What is expected -
In the entries below, find every line with the string "text" and copy it.

[Stored data entries]
□ □ □ □ □ □ □
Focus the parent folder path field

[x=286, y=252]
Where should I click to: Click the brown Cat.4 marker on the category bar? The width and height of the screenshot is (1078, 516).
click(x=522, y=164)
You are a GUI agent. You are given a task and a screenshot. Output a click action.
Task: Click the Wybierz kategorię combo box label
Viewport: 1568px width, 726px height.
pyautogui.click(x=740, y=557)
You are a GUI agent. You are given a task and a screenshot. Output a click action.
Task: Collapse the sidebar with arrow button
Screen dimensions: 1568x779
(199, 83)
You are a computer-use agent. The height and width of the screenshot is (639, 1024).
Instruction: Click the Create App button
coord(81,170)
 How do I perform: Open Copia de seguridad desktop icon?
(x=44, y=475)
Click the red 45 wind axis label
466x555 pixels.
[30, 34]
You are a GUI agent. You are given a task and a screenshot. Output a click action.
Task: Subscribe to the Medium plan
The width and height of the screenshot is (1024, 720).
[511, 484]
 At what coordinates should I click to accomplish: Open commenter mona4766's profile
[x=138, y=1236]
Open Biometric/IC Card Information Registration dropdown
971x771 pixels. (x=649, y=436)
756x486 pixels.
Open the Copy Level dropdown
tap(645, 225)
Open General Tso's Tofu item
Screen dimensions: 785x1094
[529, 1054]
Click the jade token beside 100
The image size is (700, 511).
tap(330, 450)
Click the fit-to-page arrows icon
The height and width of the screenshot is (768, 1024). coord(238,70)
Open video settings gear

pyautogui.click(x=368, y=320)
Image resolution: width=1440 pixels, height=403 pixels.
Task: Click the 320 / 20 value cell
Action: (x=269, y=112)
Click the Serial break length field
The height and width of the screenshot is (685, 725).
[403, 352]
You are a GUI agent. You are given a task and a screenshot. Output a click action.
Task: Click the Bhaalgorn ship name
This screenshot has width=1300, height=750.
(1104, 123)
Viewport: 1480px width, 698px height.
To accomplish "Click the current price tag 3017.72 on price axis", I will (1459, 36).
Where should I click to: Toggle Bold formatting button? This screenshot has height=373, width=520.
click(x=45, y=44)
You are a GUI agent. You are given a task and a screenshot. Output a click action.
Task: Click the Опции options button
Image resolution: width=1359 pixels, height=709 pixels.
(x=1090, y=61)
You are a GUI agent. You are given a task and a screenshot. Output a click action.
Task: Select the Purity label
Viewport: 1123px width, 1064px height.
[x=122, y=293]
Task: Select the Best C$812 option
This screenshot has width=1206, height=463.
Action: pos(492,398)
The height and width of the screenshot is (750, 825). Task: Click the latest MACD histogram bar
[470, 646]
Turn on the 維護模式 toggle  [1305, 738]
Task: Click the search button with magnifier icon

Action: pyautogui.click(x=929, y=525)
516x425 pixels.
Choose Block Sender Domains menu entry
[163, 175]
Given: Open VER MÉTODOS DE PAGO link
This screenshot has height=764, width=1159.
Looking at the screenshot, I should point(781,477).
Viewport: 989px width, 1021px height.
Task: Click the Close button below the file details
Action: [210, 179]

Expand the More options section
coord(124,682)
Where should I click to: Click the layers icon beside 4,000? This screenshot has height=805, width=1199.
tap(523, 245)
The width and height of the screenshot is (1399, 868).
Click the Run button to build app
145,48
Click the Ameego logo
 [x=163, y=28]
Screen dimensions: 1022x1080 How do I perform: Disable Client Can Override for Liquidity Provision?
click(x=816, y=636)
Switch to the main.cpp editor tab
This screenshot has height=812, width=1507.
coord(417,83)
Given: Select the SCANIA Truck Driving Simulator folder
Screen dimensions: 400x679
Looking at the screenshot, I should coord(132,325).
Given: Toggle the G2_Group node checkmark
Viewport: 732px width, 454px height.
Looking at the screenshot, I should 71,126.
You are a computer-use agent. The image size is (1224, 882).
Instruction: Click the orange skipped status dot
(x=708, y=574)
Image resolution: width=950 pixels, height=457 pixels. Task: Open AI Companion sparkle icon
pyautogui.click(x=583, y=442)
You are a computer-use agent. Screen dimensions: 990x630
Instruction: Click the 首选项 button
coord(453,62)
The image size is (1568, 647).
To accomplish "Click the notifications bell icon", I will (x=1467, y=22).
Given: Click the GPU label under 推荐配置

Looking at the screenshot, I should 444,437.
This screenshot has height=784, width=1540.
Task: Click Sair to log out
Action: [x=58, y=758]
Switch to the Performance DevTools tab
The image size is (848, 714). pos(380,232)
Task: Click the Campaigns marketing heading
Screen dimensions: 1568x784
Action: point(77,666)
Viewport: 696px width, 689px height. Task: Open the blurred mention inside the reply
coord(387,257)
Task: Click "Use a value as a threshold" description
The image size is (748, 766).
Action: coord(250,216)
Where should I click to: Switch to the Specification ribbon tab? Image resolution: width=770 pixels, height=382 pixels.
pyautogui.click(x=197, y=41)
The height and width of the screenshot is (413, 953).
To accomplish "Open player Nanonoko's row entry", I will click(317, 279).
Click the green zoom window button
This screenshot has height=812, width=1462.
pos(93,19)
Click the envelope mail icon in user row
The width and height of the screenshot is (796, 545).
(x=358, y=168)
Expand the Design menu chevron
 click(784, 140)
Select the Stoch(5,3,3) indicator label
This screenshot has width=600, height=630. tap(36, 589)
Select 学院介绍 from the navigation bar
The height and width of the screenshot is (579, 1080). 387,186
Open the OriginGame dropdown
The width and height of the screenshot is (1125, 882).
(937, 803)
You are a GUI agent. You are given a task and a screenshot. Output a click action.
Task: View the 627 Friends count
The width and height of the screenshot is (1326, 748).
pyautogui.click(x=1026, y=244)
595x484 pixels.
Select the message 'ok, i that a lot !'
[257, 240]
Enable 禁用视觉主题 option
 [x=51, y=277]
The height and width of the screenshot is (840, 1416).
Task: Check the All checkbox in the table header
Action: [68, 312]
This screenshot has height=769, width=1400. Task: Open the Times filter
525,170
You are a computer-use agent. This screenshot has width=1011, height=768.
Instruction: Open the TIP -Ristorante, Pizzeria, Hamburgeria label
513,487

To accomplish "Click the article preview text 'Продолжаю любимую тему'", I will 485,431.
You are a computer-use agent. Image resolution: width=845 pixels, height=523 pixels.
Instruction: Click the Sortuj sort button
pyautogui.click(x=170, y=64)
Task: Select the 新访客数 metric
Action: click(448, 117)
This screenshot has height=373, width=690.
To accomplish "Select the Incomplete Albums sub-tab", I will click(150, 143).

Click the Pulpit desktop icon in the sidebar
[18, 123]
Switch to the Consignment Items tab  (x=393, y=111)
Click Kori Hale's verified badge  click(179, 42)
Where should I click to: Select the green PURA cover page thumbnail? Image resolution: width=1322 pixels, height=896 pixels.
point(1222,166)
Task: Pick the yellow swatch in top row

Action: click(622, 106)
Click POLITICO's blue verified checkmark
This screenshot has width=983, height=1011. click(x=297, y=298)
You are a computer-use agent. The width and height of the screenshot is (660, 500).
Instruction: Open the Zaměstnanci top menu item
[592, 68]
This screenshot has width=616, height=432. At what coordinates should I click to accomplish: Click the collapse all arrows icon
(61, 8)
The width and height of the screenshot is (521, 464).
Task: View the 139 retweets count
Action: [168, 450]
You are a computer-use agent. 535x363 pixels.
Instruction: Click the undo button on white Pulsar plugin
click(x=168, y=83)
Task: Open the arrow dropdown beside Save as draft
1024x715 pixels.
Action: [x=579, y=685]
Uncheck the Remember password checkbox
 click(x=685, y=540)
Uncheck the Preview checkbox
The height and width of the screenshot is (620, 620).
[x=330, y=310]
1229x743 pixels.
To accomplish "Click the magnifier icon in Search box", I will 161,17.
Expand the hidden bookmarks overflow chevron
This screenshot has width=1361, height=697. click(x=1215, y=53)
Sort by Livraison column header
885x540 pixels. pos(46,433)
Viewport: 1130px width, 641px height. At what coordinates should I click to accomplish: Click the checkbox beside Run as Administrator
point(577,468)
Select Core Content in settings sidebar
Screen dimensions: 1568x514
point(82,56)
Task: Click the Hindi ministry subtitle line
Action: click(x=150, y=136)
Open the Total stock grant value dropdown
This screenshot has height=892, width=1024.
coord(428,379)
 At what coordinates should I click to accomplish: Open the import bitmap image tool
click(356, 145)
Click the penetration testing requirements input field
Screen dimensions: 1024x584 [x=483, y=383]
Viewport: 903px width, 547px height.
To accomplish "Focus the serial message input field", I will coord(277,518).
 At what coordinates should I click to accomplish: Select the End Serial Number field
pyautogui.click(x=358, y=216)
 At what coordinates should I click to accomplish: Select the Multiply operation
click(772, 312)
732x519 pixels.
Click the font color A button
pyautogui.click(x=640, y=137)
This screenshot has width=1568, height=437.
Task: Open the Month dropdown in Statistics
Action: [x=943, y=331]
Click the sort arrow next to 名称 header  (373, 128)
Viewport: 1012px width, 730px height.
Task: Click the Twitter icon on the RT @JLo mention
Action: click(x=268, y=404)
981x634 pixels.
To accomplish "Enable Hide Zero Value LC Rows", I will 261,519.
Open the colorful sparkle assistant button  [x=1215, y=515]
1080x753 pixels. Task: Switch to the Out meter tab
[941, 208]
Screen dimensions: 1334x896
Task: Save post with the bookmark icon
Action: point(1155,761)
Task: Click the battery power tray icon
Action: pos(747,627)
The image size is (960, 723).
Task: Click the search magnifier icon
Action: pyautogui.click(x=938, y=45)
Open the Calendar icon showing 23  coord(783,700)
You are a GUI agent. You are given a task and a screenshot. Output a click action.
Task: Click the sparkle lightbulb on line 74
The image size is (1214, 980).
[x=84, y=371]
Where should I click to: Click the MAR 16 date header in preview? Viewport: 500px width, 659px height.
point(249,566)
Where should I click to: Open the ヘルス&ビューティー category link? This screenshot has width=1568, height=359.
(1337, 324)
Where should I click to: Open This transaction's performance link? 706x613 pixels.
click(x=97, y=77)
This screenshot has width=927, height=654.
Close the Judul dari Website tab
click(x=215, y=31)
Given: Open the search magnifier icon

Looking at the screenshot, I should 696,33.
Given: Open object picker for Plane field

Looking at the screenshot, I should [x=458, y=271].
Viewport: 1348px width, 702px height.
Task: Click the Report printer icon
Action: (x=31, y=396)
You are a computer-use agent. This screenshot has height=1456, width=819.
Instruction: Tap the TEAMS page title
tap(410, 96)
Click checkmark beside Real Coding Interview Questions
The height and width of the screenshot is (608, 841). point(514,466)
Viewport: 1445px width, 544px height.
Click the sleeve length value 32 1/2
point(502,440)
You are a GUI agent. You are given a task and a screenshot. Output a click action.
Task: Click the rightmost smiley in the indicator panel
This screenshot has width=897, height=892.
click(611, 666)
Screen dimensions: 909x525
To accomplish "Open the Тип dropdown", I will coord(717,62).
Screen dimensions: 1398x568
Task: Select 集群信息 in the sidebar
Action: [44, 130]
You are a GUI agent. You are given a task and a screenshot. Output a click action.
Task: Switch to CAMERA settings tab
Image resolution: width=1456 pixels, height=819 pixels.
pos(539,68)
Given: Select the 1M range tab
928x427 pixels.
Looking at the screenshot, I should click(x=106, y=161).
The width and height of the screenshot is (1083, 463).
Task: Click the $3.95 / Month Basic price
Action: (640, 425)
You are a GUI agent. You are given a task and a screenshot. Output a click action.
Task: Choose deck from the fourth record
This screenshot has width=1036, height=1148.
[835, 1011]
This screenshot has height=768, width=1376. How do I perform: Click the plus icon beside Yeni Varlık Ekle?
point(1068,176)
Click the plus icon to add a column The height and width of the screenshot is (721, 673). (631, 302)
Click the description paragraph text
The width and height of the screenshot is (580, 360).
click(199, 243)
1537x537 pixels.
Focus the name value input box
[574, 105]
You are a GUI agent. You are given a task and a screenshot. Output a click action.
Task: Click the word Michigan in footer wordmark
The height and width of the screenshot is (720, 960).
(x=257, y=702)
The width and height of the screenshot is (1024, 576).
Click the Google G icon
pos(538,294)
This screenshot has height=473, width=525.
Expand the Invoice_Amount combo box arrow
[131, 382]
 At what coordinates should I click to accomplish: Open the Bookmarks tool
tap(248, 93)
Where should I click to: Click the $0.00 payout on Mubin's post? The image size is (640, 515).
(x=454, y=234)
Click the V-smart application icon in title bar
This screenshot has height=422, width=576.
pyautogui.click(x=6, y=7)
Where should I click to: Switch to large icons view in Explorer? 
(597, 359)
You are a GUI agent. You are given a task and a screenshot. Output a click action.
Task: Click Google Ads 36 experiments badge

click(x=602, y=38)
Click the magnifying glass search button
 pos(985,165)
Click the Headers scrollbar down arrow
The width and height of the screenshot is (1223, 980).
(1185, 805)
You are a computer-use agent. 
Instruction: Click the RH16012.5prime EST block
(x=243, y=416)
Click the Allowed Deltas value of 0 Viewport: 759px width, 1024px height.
□ □ □ □ □ □ □
Exercise response -
To accomplish "Click the article preview text 'Продолжаю любимую тему'", I will 485,431.
Click the description paragraph text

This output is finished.